The Chargers General Manager gave an inside look at how the team uses a specific grading scale when looking at draft prospects

AP Photo/Michael Conroy
AP Photo/Michael Conroy

By all accounts, the Chargers and General Manager Joe Hortiz crushed the 2024 NFL Draft.

The Bolts selected tackle Joe Alt and wide receiver Ladd McConkey in the first two rounds, both of whom produced stellar rookie seasons.

Cornerbacks Tarheeb Still and Cam Hart, both fifth-round picks, also shined as rookies and will be key pieces of the secondary going forward.

But what makes the Bolts 2024 draft class even more impressive is that the Chargers front office had to use two different grading scales last year.

There was one Chargers scouts had used in previous seasons ... and there was one Hortiz grew up in while spending 26 seasons in Baltimore.

"Last year, they had their grading scale, I had a different grading scale," Hortiz said on a recent episode of Chargers Weekly. "We just merged it together and what I did on the board last year is, 'You give me the grades that you gave them, and I'm going to listen and put them on the board where they would be on our grading scale.'

"I put a column, which was the new grading scale, but they read their reports and said the current Chargers grade and they'd see how it tied together," Hortiz added. "It helped transition to the new grading scale."

Hortiz also gave some insight on which grading scale he uses.

The GM noted he deploys the 5.5 to 8.0 scale, which is a common practice and the same one NFL.com uses for their pre-draft reports.

A 5.5 player is generally viewed as an undrafted free agent while an 8.0 player is essentially a perfect prospect. The tiers inbetween range from average backup to a player who will eventually be a plus starter to someone who is viewed as a Pro-Bowl caliber prospect.

Hortiz said the Chargers previously used "more of a round-type grading scale."

But he adjusted on the fly to combine both scales and produce a modified version that helped the Bolts draft a stellar 2024 class.

"You do it long enough, I just had to interpret what colors meant and what their numbers meant," Hortiz said. "You just feel it out, get a feel for it and listen.

"The great thing is in the meetings, you talk about players and you just discuss them," Hortiz added. "As they're saying their grades and colors, I'm like, 'I know what that is, I see where it correlates to how we would have done things in Baltimore.'"

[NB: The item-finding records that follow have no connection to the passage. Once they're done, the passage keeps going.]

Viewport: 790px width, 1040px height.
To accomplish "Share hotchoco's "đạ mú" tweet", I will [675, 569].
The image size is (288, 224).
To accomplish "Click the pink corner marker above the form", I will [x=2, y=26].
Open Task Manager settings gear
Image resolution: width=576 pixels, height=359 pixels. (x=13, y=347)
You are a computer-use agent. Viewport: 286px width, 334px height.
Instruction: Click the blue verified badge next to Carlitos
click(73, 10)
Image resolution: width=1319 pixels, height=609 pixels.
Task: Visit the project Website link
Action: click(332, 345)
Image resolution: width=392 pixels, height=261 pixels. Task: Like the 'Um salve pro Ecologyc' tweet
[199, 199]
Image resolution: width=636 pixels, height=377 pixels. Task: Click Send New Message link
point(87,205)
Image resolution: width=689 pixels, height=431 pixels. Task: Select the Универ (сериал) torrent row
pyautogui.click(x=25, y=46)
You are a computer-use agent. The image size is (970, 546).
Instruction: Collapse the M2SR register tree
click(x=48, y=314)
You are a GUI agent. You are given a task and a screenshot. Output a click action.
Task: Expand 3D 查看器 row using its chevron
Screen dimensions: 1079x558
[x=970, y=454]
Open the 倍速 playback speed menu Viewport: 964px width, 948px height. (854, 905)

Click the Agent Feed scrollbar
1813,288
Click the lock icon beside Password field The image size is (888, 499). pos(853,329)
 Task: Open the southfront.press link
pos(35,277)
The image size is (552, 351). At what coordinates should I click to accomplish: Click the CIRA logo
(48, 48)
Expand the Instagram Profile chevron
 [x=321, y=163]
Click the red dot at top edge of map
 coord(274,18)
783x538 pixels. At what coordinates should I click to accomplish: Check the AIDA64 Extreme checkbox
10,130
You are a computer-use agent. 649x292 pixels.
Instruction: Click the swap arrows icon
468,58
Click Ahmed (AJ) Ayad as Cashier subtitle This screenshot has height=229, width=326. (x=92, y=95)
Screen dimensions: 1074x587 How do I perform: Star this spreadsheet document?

Hortiz and the Chargers are now preparing for the 2025 NFL Draft, where the Bolts currently have seven draft picks beginning with the 22nd overall selection in the first round.

With the draft now two months away, everyone is aligned in the Chargers front office.

"The important thing is how you stack them. You introduce new ideas and ways of scouting," Hortiz said. "They absorbed it, took it and ran with it. This year, I'm familiar with all of them, we're speaking the same language."